* **Instructions to follow**
Please give back, word for word, only the lines starting at the one containing "Where should I click to: Collapse" and ending at the one containing "Open the more" within the material below.

####################

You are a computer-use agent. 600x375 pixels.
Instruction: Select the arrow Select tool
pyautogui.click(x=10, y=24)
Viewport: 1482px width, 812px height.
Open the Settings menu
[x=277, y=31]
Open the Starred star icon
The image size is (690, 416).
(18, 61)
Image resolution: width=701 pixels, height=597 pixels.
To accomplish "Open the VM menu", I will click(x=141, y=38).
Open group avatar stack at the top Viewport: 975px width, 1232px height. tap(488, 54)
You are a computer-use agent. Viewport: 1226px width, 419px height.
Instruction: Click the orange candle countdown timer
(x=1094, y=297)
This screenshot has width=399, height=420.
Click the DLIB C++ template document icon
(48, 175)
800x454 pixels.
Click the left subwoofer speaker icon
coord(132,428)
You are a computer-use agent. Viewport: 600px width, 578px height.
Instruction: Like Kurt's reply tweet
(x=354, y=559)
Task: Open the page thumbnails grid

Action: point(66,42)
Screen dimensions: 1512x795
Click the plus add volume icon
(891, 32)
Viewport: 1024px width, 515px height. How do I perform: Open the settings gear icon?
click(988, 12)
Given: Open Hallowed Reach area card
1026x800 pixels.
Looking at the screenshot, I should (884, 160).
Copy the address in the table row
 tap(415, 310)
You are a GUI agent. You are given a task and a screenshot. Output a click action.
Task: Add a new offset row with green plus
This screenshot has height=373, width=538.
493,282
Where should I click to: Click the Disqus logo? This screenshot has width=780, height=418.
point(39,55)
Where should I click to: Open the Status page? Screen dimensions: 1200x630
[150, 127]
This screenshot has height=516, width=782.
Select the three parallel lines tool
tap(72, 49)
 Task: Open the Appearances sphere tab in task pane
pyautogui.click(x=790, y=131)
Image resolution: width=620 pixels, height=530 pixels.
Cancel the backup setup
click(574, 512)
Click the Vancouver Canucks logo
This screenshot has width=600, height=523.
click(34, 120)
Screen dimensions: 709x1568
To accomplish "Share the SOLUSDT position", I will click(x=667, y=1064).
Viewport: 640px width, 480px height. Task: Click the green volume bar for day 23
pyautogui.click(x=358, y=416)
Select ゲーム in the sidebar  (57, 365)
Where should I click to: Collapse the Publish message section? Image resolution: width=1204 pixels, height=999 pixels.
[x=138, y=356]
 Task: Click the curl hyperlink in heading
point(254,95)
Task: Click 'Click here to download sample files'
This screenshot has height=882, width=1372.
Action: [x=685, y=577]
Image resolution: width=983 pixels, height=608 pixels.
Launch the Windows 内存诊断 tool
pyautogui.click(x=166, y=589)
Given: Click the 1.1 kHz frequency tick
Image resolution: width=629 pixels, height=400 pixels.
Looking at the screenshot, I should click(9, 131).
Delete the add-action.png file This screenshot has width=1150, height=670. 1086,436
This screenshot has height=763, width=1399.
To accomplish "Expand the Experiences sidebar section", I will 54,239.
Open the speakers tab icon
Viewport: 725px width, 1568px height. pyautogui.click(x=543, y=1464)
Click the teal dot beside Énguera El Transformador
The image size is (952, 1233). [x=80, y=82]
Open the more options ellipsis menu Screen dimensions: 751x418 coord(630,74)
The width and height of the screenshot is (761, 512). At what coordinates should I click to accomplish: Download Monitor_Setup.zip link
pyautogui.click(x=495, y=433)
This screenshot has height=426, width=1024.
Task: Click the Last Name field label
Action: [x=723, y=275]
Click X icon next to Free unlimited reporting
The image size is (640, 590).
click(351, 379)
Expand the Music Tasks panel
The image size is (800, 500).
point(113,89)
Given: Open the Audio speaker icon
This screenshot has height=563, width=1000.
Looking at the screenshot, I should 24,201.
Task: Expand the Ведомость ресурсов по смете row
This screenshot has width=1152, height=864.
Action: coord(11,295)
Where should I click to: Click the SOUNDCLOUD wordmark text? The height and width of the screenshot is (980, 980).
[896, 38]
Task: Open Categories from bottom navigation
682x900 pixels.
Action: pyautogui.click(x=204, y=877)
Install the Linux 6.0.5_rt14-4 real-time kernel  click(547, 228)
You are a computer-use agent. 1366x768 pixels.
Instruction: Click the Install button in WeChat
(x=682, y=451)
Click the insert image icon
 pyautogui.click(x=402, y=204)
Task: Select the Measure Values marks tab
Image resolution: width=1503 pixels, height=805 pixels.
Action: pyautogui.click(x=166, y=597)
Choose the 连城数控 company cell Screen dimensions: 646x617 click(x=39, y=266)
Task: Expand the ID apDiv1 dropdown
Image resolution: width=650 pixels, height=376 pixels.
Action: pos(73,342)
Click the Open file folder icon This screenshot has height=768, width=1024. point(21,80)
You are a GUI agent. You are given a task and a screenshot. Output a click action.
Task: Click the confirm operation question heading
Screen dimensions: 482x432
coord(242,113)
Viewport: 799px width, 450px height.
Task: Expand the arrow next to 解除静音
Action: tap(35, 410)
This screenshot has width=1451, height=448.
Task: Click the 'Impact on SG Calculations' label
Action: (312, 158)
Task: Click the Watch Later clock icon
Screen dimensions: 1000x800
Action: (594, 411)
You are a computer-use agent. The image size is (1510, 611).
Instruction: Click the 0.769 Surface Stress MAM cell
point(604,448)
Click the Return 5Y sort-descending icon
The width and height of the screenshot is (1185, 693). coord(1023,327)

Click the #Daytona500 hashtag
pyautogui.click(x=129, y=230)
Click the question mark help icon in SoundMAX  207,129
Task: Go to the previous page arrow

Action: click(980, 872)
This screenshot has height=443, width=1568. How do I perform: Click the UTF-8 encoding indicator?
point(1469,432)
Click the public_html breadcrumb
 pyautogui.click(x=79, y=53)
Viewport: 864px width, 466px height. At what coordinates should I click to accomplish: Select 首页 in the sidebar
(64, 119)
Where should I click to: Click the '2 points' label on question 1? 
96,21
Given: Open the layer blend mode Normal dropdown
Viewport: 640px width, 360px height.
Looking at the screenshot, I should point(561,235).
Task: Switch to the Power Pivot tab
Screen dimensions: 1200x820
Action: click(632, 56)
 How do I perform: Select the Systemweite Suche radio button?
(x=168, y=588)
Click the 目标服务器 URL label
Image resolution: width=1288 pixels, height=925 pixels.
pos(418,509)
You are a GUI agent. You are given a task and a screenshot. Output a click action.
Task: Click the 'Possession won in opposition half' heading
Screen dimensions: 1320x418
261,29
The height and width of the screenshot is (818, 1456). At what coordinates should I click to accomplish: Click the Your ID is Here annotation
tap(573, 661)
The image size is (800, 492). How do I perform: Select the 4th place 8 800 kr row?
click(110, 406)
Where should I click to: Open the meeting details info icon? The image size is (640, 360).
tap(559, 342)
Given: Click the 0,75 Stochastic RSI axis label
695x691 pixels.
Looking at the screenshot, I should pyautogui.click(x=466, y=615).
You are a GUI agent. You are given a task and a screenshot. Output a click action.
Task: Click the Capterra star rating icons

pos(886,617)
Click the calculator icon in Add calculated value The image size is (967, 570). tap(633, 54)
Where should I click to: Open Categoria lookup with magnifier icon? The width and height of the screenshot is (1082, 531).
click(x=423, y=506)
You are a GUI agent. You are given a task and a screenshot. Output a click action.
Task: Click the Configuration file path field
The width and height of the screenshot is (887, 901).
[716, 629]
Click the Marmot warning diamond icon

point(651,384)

####################

* **Written response**
Where should I click to: Collapse the Publish message section? Image resolution: width=1204 pixels, height=999 pixels.
[x=138, y=356]
 Task: Click the curl hyperlink in heading
point(254,95)
Task: Click 'Click here to download sample files'
This screenshot has height=882, width=1372.
Action: [x=685, y=577]
Image resolution: width=983 pixels, height=608 pixels.
Launch the Windows 内存诊断 tool
pyautogui.click(x=166, y=589)
Given: Click the 1.1 kHz frequency tick
Image resolution: width=629 pixels, height=400 pixels.
Looking at the screenshot, I should click(9, 131).
Delete the add-action.png file This screenshot has width=1150, height=670. 1086,436
This screenshot has height=763, width=1399.
To accomplish "Expand the Experiences sidebar section", I will 54,239.
Open the speakers tab icon
Viewport: 725px width, 1568px height. pyautogui.click(x=543, y=1464)
Click the teal dot beside Énguera El Transformador
The image size is (952, 1233). [x=80, y=82]
Open the more options ellipsis menu Screen dimensions: 751x418 coord(630,74)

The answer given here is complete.